Virei na direção do barulho, apertando mais o galho na mão.

E então eu vi.

Um homem surgiu por entre as árvores. Alto, muito alto. Ombros largos, músculos definidos mesmo sob a camisa escura. O cabelo era comprido, castanho-escuro, preso parcialmente para trás, balançando enquanto ele se movia com precisão.

E… asas. Asas enormes, negras, abertas como se se preparassem para decolar.

Meu cérebro travou.

Atrás dele, outro homem. E este… não parecia seguir as regras da realidade.

As sombras se moviam ao redor dele, rodopiando pela cintura, subindo pelos braços, vivas, como criaturas obedecendo a um mestre invisível. Ele tinha um porte igualmente imponente, mas o que mais chamava atenção eram aqueles olhos atentos, intensos, que pareciam analisar tudo.

Meu corpo inteiro gelou.

— Puta merda… — sussurrei, recuando um passo. — Eu morri… ou isso é um sonho muito real.
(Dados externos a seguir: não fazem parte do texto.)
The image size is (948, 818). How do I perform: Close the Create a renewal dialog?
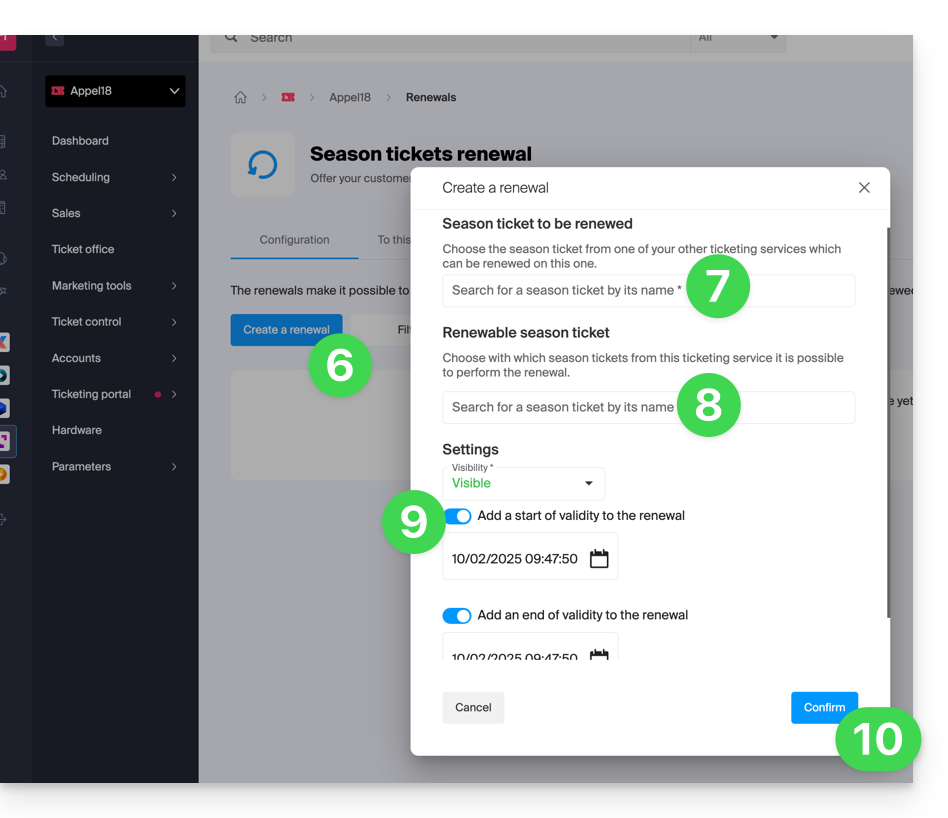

O primeiro homem se virou para o outro, trocando algumas palavras que eu não entendi — não era português. Mas a forma como falavam… havia algo de afiado, de alerta.

Apertei mais o galho. Parte de mim queria gritar, outra queria correr, e uma terceira… queria chegar mais perto para ter certeza do que via.

O homem das sombras inclinou a cabeça, como se tivesse me sentido ali. Meu coração disparou. As sombras se agitaram ao redor dele, como se tivessem vida própria, e eu senti um arrepio subir pela espinha.

"Não é possível…", pensei. "Eu… não… não pode ser…"

Mas tudo em mim dizia que sim.

Eu estava lá. No lugar que sempre sonhei, mas que nunca acreditei que poderia tocar.

Só que… eles não pareciam felizes em me ver.

E eu não sabia se, naquele momento, isso era mais assustador ou emocionante.